Everyone likes reading that they can become rich. Unfortunately this false sense of hope that readers develop by reading popular wealth books, causes them to go out in the field and make big mistakes.

 

The most common mistake I see new investors make is ordering an outdated and oversimplified course from a glamorous late night TV infomercial and doing just what it says: Buy a home with nothing invested, rent it and do it again until you’re living on a beach making money. Buying a home with nothing down and holding it long term can be a good thing, but it has to be done right – and at the right time in an investor’s career. Real estate is a specialized business – a generic overview won’t work. I had four friends that went bankrupt in less than a year because they became “late night TV investors”. They bought into generalized information and a hope of getting rich, rather than learning from successful investors in their area. They didn’t have the relevant educational materials necessary to establish a profitable and reliable business system – and it cost them big.

When a sports team does bad but has enough talent to win, management fires the coach. Performance is a function of knowledge and execution. Look at the performance of real estate investors – especially over the past five years, and it becomes abundantly clear that the authors of books, seminars and courses we see advertised are factors that really helped to magnify our modern day real estate catastrophe. Investors tried to practice what many mainstream books and courses teach, but their overall performance was horrific. That’s because the wealth authors set them up for failure by selling a glamorous dream rather than sound investment education materials. Scores of excited and willing investors spent thousands on glamorous books and courses…all to lose out. Would these investors have failed if they received the right information and executed accordingly? Absolutely not.

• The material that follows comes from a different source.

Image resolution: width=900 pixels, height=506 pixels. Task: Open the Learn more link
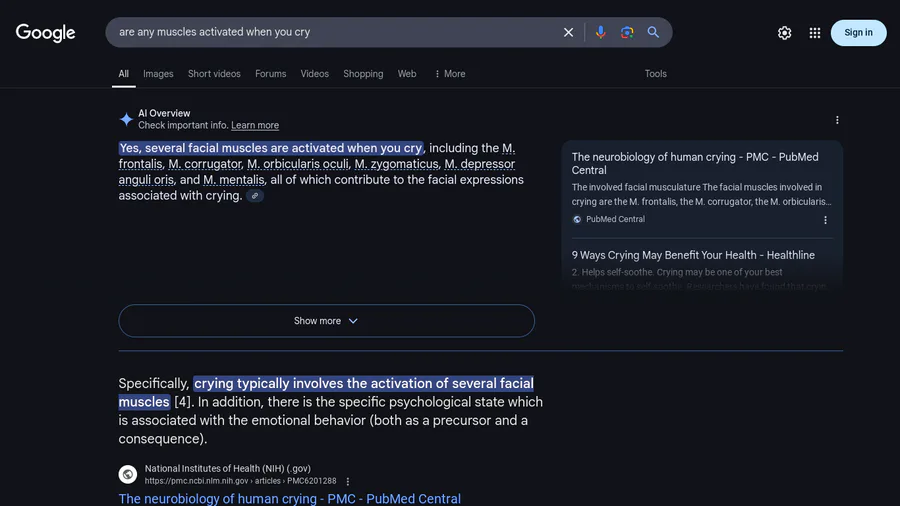pos(255,126)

To evaluate the backgrounds of many of the most popular real estate authors, go to: www.johntreed.com


Comments (7)

  1. Thank you all for your responses; they motivate me to keep writing. Please suggest topics for me to touch on as my magazine - InvestorDirector.com is all about serving you, our readers. Don;t forget to set up a free subscription with us at www.InvestorDirector.com. Thank you BiggerPockets for bringing us all together to share excellent ideas!!


  2. I agree there is no defining book or secret seminar that makes someone a millionaire Real Estate Investor. There is no substitute for hard work, experience, and continuous education.


  3. You are definitely right on this one. Especially with #1 "Most real estate books and courses are written to motivate the reader". Sometime we need that motivation and insight, but we still have to take action and learn from our mistakes and the mistakes of others. Building a business of any type, including real estate, takes time and continuous effort and sometimes this simple message gets "lost in translation" as the "Guru" creates his latest and greatest course.


  4. I think your first point is the most important for those starting out. Books and courses are designed to motivate you, not solve everything for you. If you get in the practice of applying those techniques, you can evolve with the market.


  5. You said it all!


  6. People can definitely get rich doing real estate, but the idea that it can be done quickly is often oversold. Under the right circumstances it can be possible to do it quickly, but the average person is not likely to make this happen. I have found a lot of books to be very general as well with little real meat and like you said outdated.


  7. Solid post! Most people discount the leverage factor COMPLETELY when they build a portfolio of property. This is further influence by board games like Cash Flow, which completely ignore leverage. People also don't understand the true costs of owning property because they feed themselves strictly information from the guru books and courses. Try diversifying some if you want to be fully educated! Fortunately I was clever enough to diversify what I read and that kept me out of a lot of trouble in this recent depression. If I read just from the sources you cite in this post I would probably be severely overleveraged!